Internet en est certainement un pour les innombrables araignées du Net que sont les internautes. La liberté d’expression aux dimensions planétaires qu’il autorise est en revanche d’autant plus insupportables pour les pouvoirs qu’ils sont plus dirigistes et plus désireux de contrôler l’opinion. On le voit bien en Chine, où les dirigeants communistes tentent de limiter l’accès à l’information. On le vérifie aussi en France, où toutes les instances du politiquement correct travaillent aujourd’hui à baliser et maîtriser cet espace d’autonomie qui leur échappe.

Les prétextes ne manquent pas : Internet représenterait une aubaine inespérée pour les filières du terrorisme islamique, les réseaux pédophiles et les officines néo-nazies, comme on sait particulièrement nombreuses et actives en France, et qui distillent dans l’ombre le venin de la Bête immonde aux communautés internautiques. Il se trouverait donc des monstres tapis parmi les inoffensives araignées du Net. Ce n’est pas complètement faux : on trouve sur la toile, comme partout, le meilleur et le pire. Mais le prétexte, relayé par les médias gardiens de l’orthodoxie « citoyenne », dissimule un objectif inavouable : le monopole de l’opinion publique. Internet apparaît en effet comme une fenêtre ouverte sur un univers médiatique depuis longtemps confiné, dont le politiquement correct réglait jusqu’à présent la température. Voilà longtemps que la liberté de la presse, en France, n’était qu’un mot destiné à impressionner les gogos.

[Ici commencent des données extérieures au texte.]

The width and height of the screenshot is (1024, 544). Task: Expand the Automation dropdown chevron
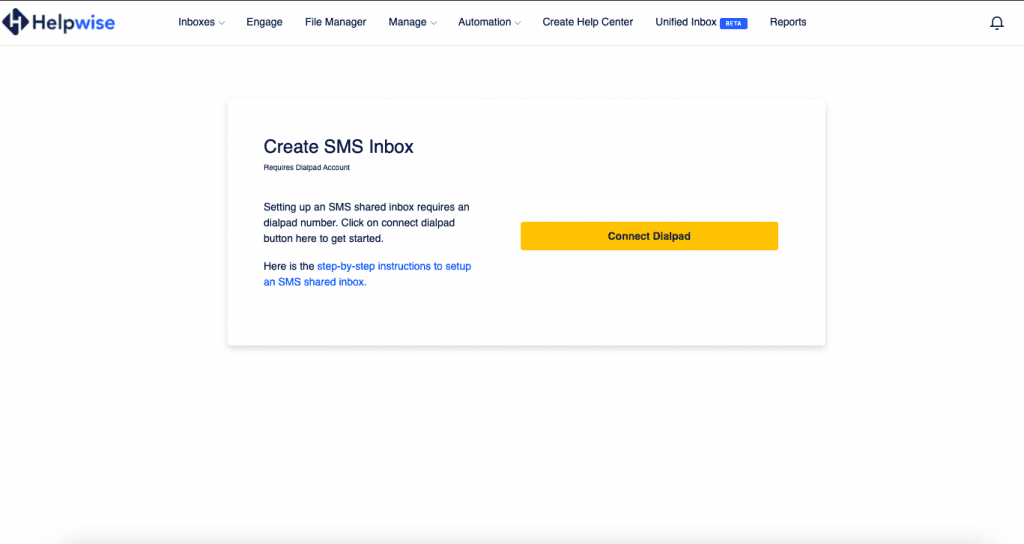tap(517, 23)
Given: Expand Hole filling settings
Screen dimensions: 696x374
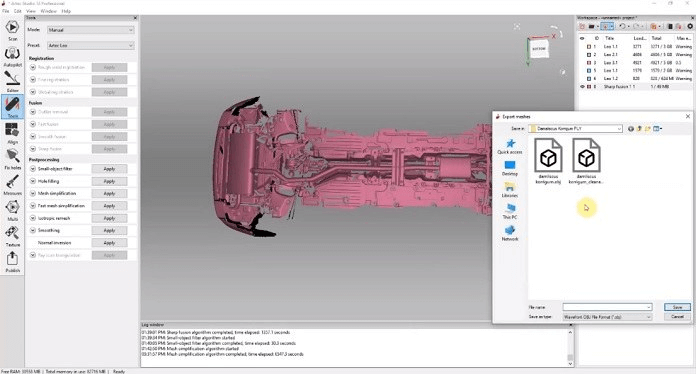Looking at the screenshot, I should click(x=33, y=181).
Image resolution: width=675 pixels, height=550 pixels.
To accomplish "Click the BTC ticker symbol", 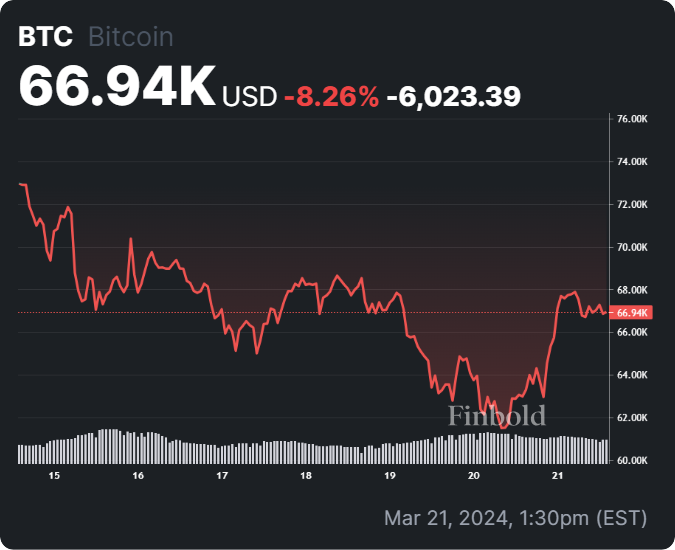I will coord(46,37).
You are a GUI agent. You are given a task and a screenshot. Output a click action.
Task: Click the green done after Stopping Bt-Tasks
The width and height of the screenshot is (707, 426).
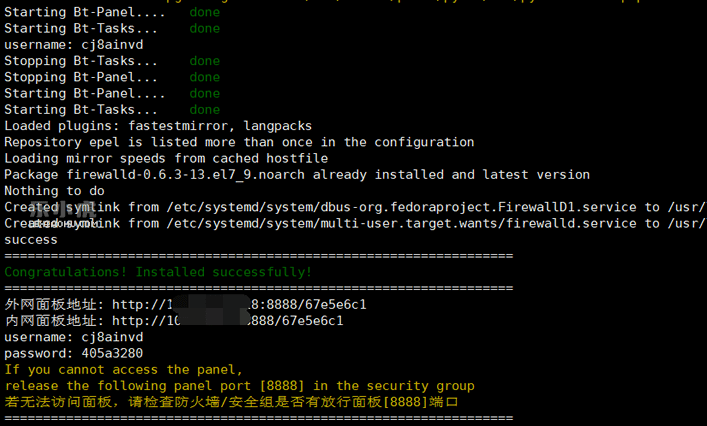[x=205, y=61]
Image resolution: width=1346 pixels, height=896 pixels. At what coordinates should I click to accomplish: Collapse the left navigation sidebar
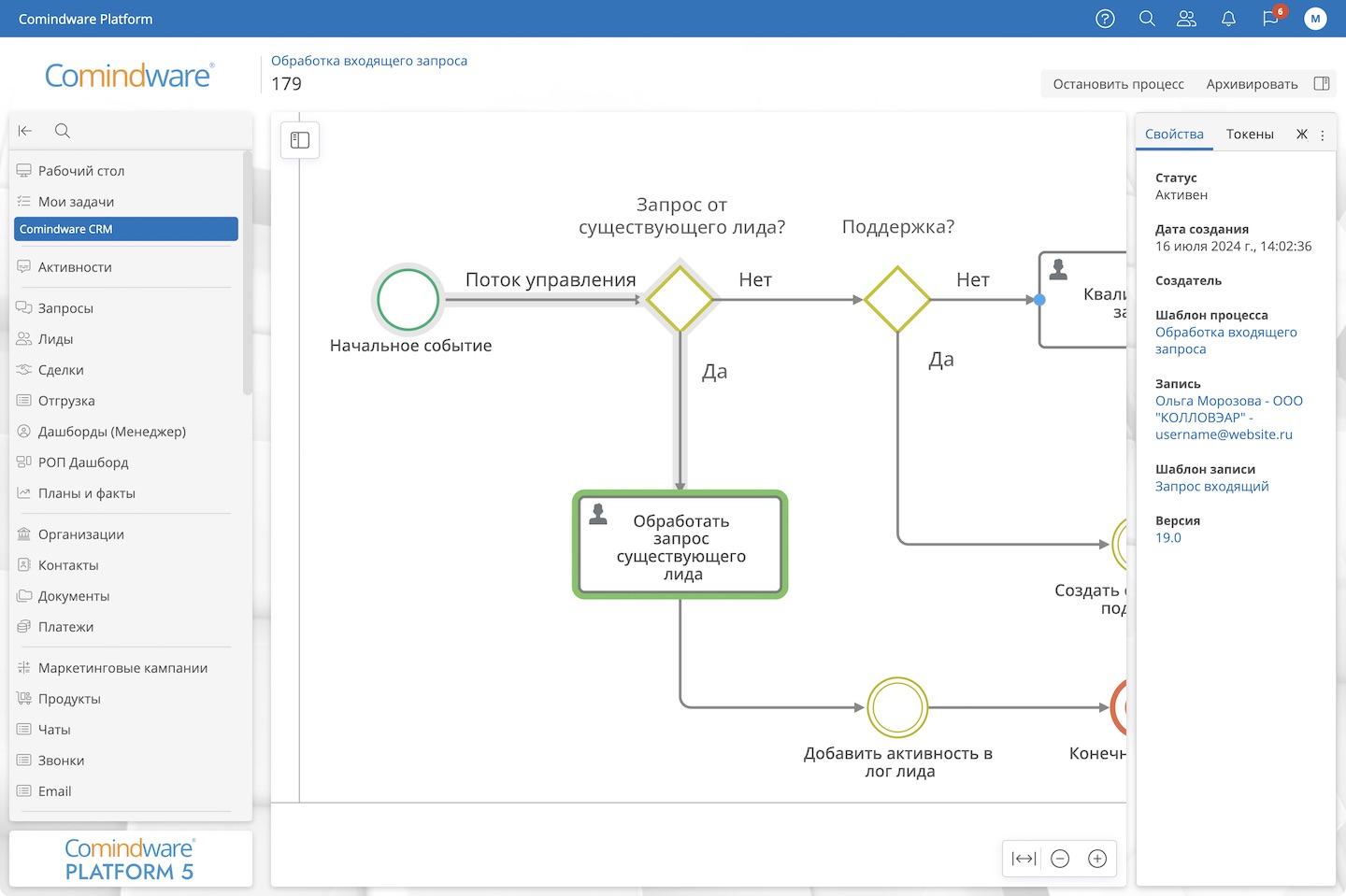(25, 131)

J’avais été saisi d’une douce hilarité en découvrant, en 2003, dans le métro parisien, de grands placards publicitaires qui figuraient Christine Ockrent gisant une balle entre les deux yeux, victime imaginaire de non moins imaginaires adversaires de cette fameuse liberté de la presse. Il fallait oser grimer en championne de la liberté d’expression cette personnalité éminente de la nomenklatura médiatico-politique, qui conjugua si brillamment les qualités de femme de ministre et de présentatrice du journal télévisé ! Dans un autre pays, on eût au contraire considéré cette confusion des genres comme une grave menace pour la liberté d’expression. Pas dans la république socialiste soviétique française…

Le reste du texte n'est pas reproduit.